# [GIVEN RECORDS]
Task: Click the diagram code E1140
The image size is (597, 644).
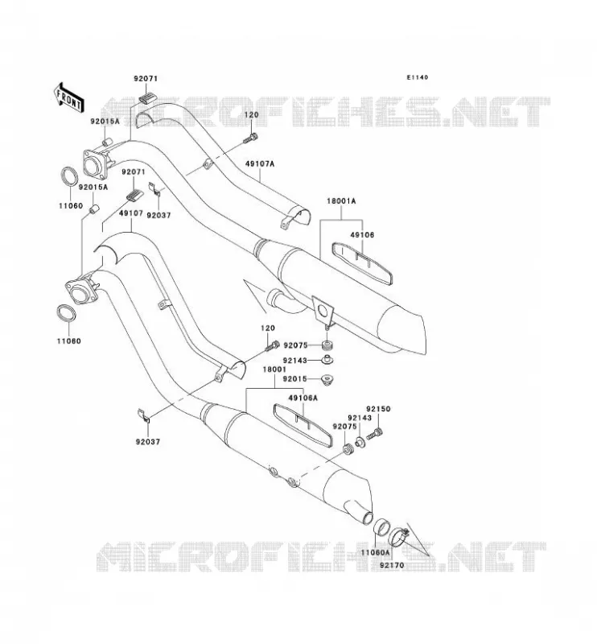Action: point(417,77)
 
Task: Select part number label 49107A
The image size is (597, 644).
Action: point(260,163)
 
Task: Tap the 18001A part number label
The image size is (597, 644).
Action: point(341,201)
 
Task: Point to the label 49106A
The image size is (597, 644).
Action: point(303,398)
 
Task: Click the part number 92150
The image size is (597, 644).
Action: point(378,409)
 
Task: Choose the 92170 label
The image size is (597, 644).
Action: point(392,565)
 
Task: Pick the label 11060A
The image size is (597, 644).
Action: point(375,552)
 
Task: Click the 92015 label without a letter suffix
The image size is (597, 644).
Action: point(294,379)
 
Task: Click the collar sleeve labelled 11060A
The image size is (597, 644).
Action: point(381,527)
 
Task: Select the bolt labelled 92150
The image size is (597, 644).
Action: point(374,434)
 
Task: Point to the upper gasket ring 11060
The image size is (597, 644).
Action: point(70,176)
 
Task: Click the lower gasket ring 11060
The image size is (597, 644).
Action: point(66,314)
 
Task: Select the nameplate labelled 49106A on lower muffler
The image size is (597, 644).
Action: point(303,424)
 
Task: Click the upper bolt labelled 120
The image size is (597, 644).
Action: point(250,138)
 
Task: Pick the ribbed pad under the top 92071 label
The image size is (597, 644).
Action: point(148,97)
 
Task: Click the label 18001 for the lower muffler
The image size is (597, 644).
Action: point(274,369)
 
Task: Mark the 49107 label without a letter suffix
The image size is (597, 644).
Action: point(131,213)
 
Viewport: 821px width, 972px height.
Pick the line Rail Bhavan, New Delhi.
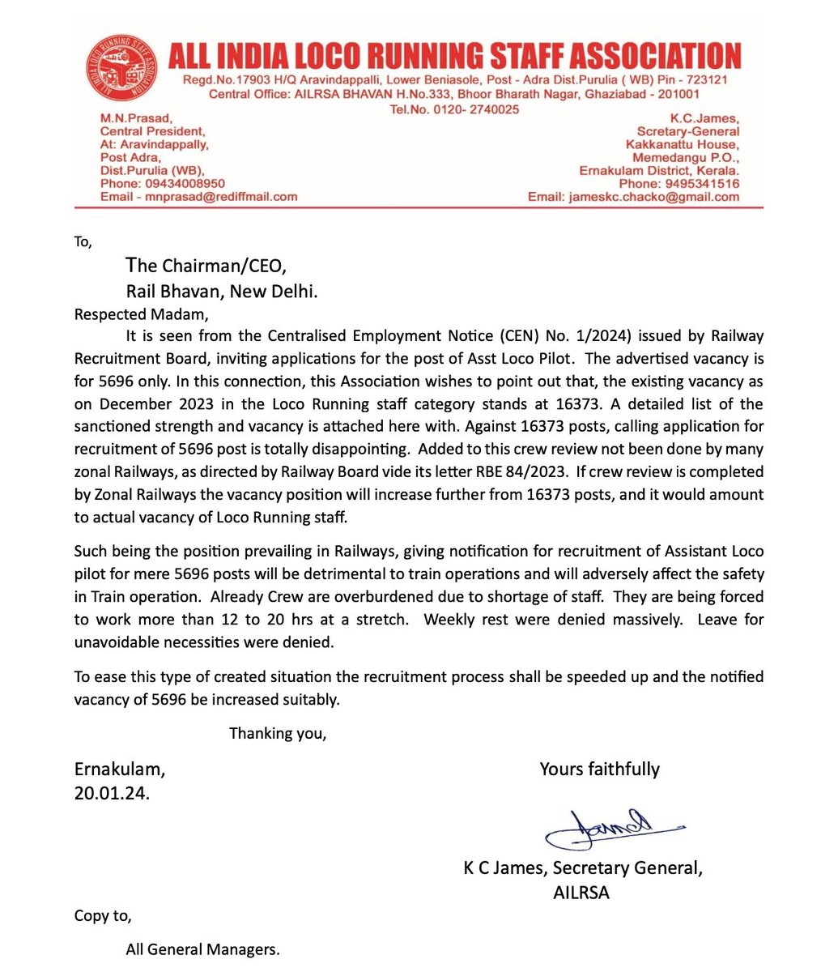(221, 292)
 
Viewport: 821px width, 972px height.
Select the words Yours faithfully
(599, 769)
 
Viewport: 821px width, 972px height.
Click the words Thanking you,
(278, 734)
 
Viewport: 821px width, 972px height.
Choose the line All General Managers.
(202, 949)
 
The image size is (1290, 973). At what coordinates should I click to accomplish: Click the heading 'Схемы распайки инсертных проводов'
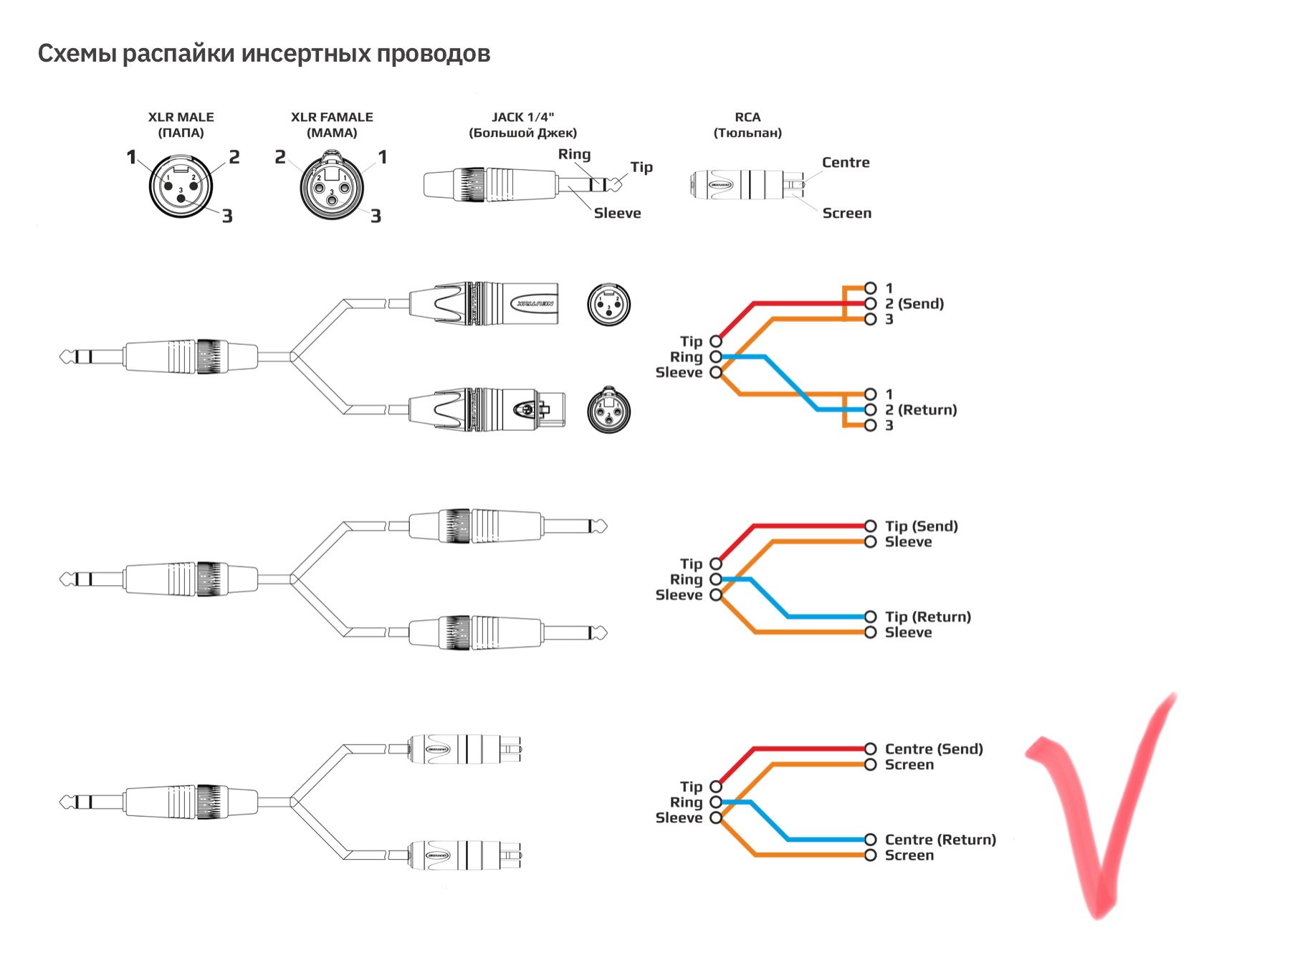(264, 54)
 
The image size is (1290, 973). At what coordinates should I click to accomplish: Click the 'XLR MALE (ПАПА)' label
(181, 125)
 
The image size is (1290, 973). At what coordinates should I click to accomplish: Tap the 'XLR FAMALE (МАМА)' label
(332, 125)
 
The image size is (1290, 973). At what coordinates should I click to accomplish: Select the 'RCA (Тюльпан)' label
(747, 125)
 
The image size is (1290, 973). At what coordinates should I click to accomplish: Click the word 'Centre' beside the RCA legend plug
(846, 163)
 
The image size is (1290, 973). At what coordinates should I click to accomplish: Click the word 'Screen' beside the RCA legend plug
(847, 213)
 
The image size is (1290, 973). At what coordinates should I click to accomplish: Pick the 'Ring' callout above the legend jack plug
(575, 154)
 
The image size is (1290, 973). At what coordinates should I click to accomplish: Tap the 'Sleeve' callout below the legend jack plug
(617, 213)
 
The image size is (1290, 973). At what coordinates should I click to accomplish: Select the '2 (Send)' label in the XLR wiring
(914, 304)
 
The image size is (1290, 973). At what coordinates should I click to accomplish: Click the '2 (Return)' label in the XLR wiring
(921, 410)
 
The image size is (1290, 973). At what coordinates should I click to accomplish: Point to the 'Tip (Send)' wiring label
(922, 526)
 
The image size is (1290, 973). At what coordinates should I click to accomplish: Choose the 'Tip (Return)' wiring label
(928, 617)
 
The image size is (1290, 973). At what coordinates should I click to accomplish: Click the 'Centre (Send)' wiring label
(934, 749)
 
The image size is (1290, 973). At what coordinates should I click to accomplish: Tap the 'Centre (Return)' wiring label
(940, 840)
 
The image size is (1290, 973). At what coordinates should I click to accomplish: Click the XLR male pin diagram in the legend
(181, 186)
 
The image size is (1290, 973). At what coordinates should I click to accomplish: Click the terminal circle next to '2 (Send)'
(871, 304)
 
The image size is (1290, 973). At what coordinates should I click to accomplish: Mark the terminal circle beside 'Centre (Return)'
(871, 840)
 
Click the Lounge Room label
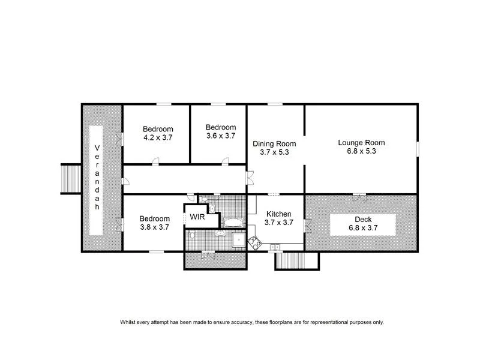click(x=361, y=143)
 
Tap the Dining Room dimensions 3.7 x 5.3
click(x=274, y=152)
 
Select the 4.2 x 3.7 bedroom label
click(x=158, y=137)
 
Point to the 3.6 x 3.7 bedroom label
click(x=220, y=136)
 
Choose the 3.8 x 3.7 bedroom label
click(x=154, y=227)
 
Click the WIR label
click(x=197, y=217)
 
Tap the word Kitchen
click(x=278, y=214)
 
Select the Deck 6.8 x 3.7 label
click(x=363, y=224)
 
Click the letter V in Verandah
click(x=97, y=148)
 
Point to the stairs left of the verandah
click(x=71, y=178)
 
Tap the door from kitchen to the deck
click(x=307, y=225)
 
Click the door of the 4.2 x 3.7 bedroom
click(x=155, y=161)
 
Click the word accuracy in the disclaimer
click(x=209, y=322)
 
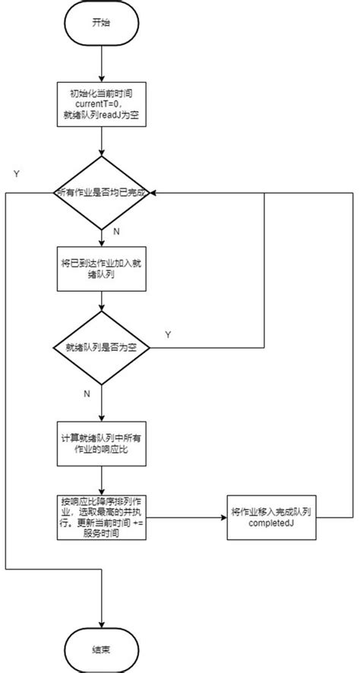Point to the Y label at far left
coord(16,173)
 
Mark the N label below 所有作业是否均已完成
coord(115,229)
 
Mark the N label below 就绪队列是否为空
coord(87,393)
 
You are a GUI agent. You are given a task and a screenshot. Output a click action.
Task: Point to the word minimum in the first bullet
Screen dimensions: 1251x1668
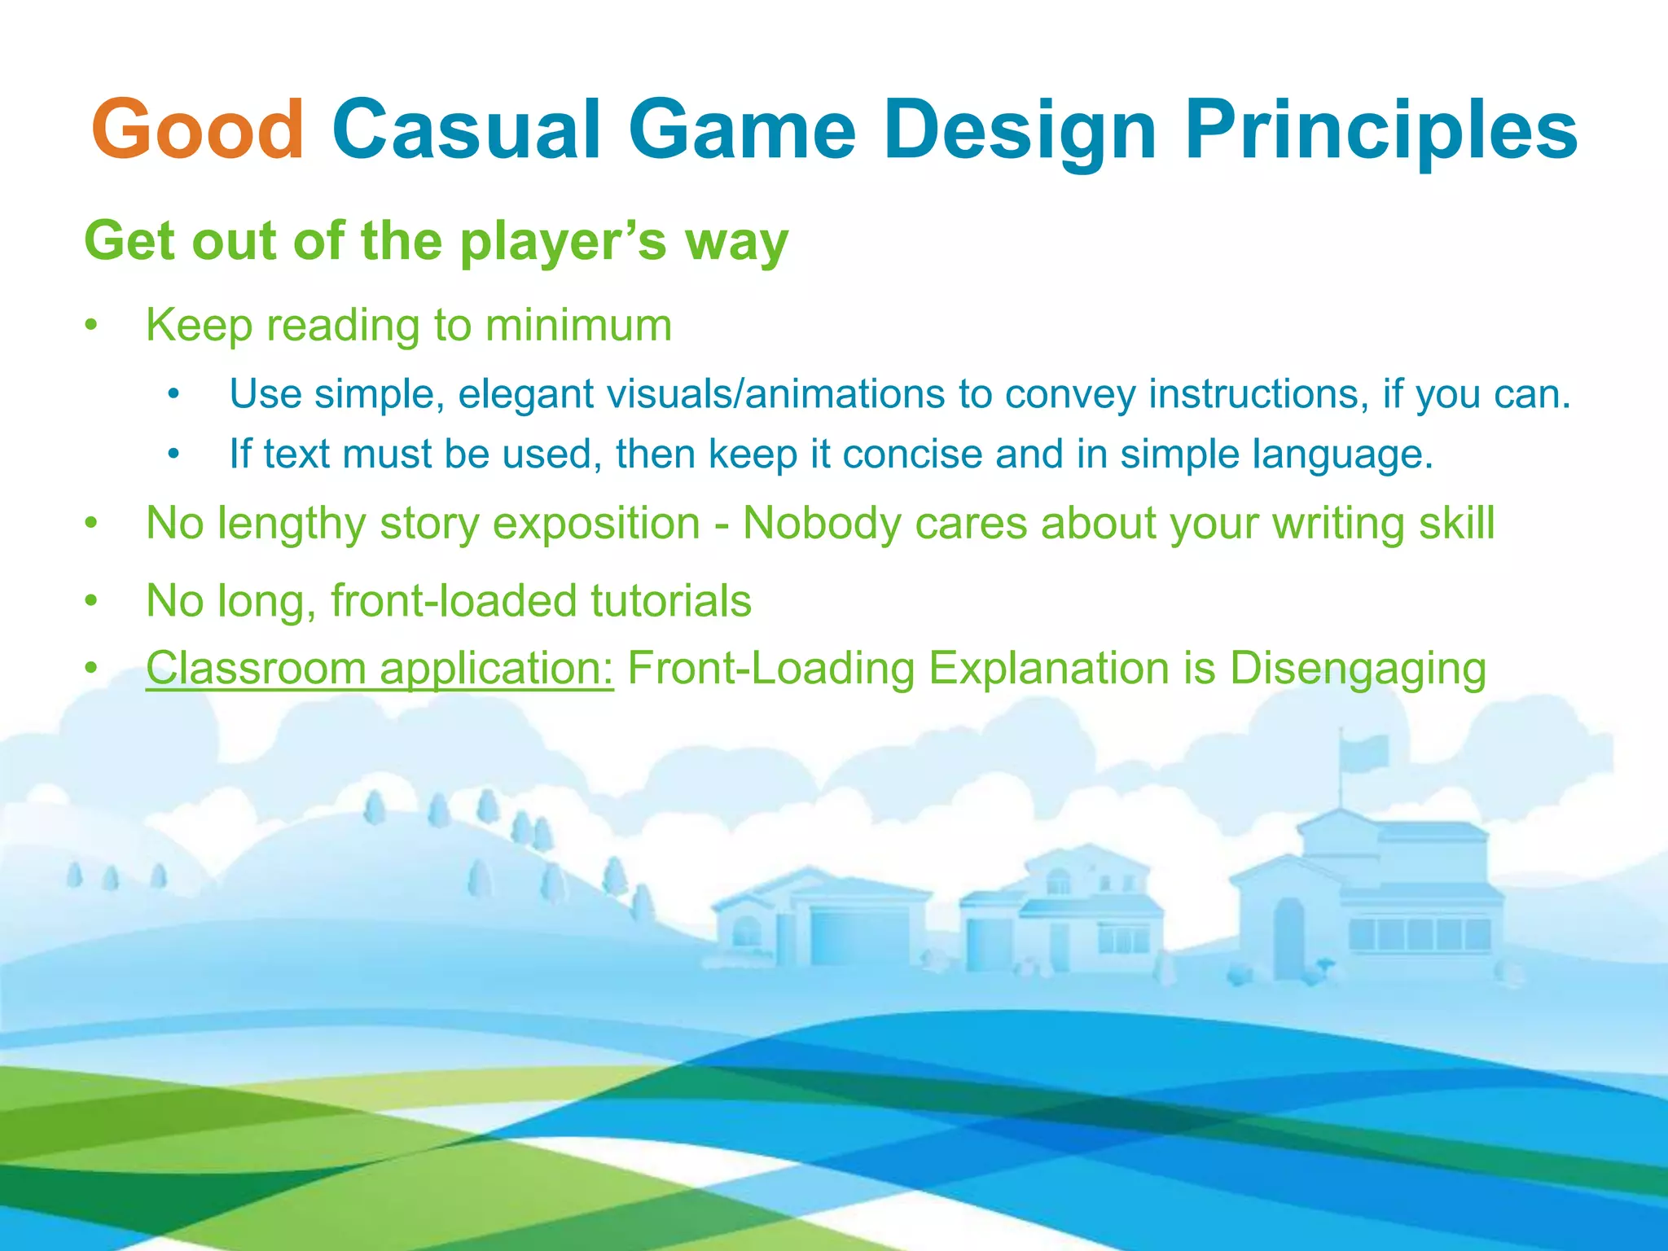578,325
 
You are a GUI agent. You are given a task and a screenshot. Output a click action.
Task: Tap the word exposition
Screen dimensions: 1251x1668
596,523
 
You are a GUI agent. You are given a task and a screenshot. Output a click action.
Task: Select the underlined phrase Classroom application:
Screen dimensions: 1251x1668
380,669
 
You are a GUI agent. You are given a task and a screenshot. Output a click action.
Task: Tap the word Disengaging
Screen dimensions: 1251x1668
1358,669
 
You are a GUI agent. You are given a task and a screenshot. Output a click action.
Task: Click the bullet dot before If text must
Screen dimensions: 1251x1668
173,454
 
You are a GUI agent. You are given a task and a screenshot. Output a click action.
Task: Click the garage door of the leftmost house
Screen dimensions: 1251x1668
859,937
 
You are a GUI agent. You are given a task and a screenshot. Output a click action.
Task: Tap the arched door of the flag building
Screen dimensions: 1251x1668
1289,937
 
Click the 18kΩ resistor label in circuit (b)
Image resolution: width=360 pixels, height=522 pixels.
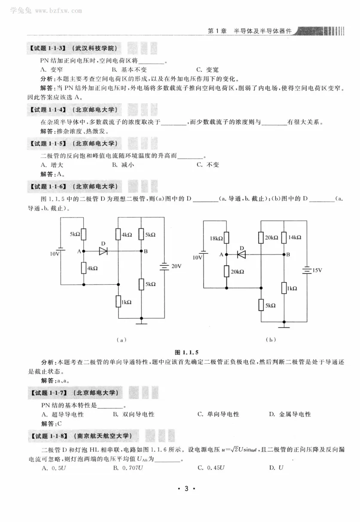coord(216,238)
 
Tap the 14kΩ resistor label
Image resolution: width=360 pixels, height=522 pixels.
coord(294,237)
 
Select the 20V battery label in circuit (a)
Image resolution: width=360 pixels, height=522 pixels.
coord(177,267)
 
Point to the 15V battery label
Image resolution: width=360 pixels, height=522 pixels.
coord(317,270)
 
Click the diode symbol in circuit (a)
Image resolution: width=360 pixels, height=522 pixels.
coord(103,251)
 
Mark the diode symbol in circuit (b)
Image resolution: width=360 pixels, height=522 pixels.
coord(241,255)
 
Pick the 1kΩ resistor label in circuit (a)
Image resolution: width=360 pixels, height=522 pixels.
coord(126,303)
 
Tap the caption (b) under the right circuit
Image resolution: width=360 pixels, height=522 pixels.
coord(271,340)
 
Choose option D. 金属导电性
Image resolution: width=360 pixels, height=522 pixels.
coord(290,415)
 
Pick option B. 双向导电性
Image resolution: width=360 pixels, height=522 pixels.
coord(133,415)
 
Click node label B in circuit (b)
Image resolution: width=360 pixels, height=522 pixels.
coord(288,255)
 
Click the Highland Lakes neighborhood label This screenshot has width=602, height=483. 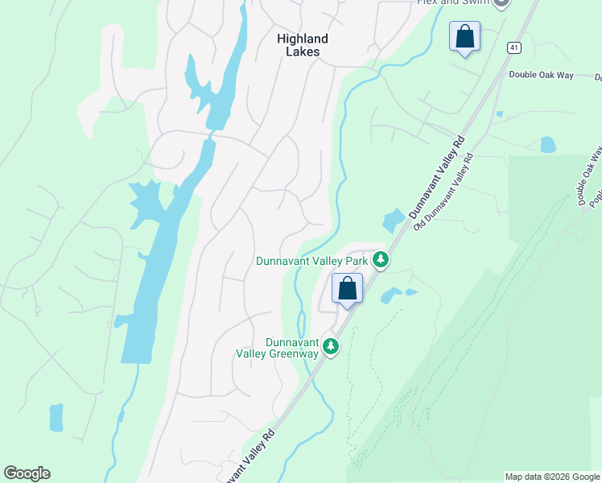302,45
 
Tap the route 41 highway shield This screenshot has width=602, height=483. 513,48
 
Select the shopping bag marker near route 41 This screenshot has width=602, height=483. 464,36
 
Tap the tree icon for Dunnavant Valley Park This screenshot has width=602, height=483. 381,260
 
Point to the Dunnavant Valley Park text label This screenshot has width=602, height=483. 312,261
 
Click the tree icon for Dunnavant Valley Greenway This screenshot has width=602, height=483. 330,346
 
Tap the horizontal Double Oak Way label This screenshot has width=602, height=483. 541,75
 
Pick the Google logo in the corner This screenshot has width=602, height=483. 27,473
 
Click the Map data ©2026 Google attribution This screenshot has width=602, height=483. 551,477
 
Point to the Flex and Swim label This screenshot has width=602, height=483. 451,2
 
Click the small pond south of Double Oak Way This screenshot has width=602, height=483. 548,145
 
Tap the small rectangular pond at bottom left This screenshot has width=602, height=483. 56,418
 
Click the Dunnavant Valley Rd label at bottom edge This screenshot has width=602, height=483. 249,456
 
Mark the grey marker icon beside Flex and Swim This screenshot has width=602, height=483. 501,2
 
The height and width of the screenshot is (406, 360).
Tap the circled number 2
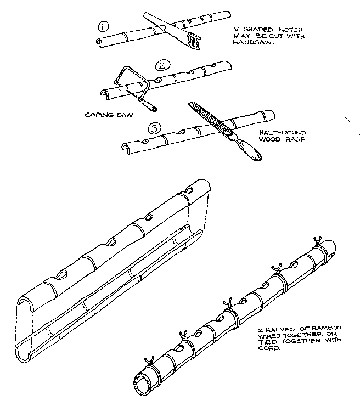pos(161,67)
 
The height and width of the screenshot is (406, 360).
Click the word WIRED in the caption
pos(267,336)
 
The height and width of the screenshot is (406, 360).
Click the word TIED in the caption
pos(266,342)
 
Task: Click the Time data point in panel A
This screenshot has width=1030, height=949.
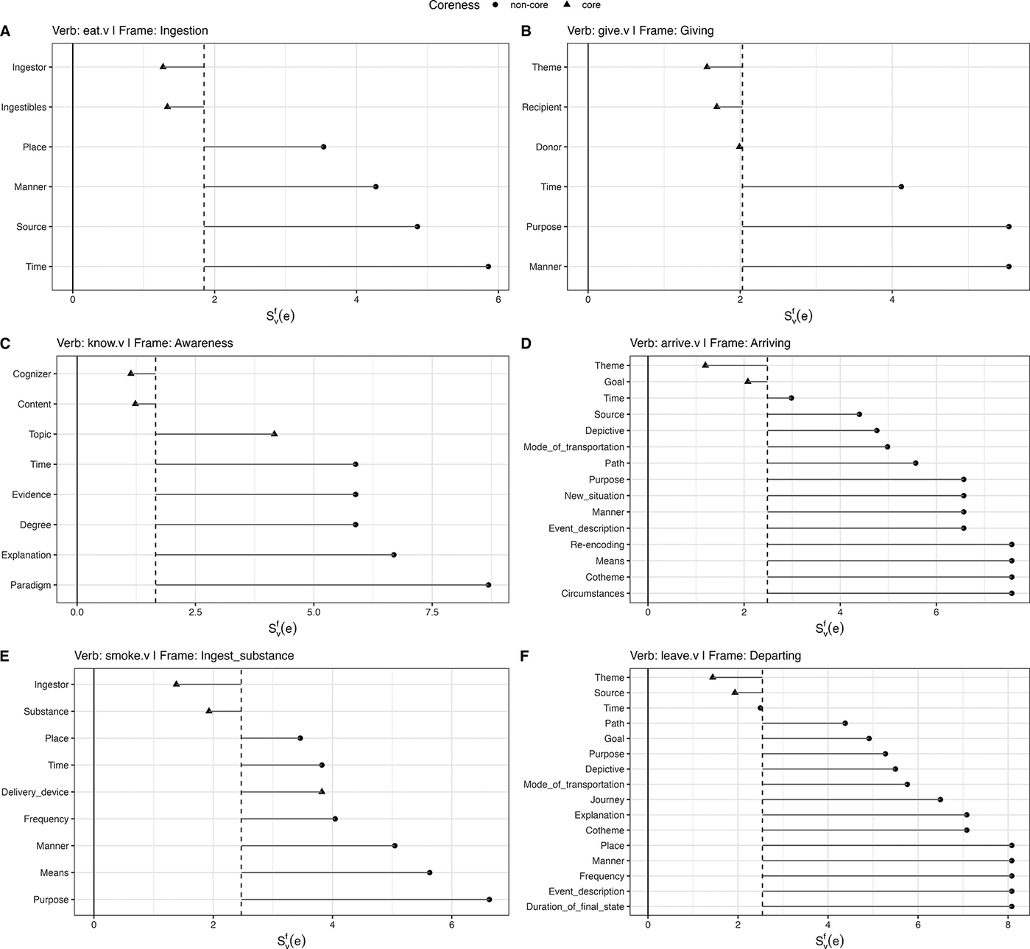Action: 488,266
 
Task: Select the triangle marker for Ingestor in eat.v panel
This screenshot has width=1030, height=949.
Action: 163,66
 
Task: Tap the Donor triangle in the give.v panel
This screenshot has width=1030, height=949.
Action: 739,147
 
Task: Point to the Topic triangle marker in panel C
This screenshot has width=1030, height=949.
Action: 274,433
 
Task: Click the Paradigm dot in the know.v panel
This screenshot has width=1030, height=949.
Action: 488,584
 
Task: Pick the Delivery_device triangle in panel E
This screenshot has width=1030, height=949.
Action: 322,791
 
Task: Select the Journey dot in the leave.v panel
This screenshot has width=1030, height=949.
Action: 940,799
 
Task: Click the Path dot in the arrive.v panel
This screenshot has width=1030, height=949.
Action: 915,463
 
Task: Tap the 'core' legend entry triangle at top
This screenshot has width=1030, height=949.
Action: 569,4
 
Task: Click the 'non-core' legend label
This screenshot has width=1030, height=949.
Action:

# [REQUIRED TASK]
Rewrite the entries from the very start through the line containing "Action: point(303,424)", requests included, and add -107 to every coordinate in the answers. Leave out the pictures.

# [ANSWER BELOW]
Task: Click the diagram code E1140
The image size is (597, 644).
Action: point(310,-30)
 
Task: Select part number label 49107A
The image size is (597, 644).
Action: point(153,56)
 
Task: Tap the 18001A part number label
The image size is (597, 644).
Action: point(234,94)
 
Task: Point to the label 49106A
The image size is (597, 644).
Action: point(196,291)
 
Task: Click the part number 92150
The image size is (597, 644).
Action: point(271,302)
 
Task: Choose the 92170 label
The image size is (597, 644).
Action: point(285,458)
 
Task: Pick the label 11060A
The image size is (597, 644).
Action: point(268,445)
 
Task: Click the 92015 label without a letter suffix
The image size is (597, 644).
Action: point(187,272)
 
Task: Click the collar sleeve labelled 11060A
The image size is (597, 644).
Action: point(274,420)
 
Task: Select the bolt labelled 92150
The image size is (597, 644).
Action: point(267,327)
 
Task: Point to the upper gasket ring 11060
The image size is (597, 644).
Action: point(-37,69)
 
Task: Click the lower gasket ring 11060
The image size is (597, 644).
Action: point(-41,207)
 
Task: Select the nameplate labelled 49106A on lower muffler
The image size is (597, 644).
Action: point(196,317)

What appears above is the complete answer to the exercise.